**Questions**
(a) Summarize the article on NIH research grants to Kaiser Permanente in two sentences.
(b) Answer these questions about the article on NIH research grants to Kaiser Permanente, one line each:
(i) How many grants did the NIH award to Kaiser Permanente researchers?
(ii) Which university is collaborating on the genotyping?
(iii) In what city is the Kaiser Permanente center that received the colon cancer grant?

**Document segment**
The National Institutes of Health (NIH) has granted Kaiser Permanente more than $54 million over two years through the American Recovery and Reinvestment Act to conduct health research on a multitude of critical public and clinical health areas. The bulk of this research will utilize and leverage Kaiser Permanente's electronic health records.
The NIH has awarded 22 grants to Kaiser Permanente researchers in various regional centers, including a $25 million Grand Opportunities grant to conduct genotyping on 100,000 Kaiser Permanente members participating in the Research Program on Genes, Environment and Health, the largest population-based bio-bank in the US. The RPGEH is based at the Kaiser Permanente Division of Research in Oakland, California.
This genetic information will be linked to data on participants from RPGEH health surveys, disease registries and Kaiser Permanente’s vast electronic health record database, resulting in a resource that will allow researchers to examine genetic and environmental influences on a wide variety of health conditions. The genotyping accomplished in collaboration with the University of California, San Francisco, will roughly double the number of individuals in the US available to researchers for genome-wide association studies.
A separate NIH GO grant of nearly $4 million was awarded to the Kaiser Permanente Center for Health Research in Portland, Oregon, to study personalized medicine and genomic tests for colon cancer.
Researchers will use the grant money to evaluate two tests, one that determines whether colon cancer patients will respond to a commonly prescribed drug and another that tests for a genetic mutation that dramatically increases the chance of developing colon cancer.
Also awarded was a $7.2 million GO grant to develop a cardiovascular surveillance system for the Cardiovascular Research Network (a collaborative of 14 different health plans across the US with approximately 11 million health maintenance organization members) and $3.3 million GO grant to create a National Research Database that will organize and leverage Kaiser Permanente’s electronic health records.
Other NIH grants include research and the building of resources aimed at better understanding the causes and treatment of autism, autoimmune disease, breast cancer, chronic diseases, diabetes, heart disease, kidney disease, obesity, and successful aging; improving treatment for HIV-infected patients; better understanding the medical care burden of cancer; and improving post-acute care and rehabilitation for stroke patients. Other grants also will be used to study how to use natural language processing to more accurately extract data from the electronic medical record.

**Available data**
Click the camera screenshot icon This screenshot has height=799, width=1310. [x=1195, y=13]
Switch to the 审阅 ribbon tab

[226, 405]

**Answers given**
(a) The NIH has granted Kaiser Permanente more than $54 million over two years through the American Recovery and Reinvestment Act for health research, most of which will draw on Kaiser Permanente's electronic health records. The 22 grants include a $25 million award to genotype 100,000 members in the Research Program on Genes, Environment and Health, along with funding for colon cancer genomic testing, a cardiovascular surveillance system, a National Research Database, and research on a range of diseases and conditions.

(b)
(i) 22
(ii) The University of California, San Francisco
(iii) Portland, Oregon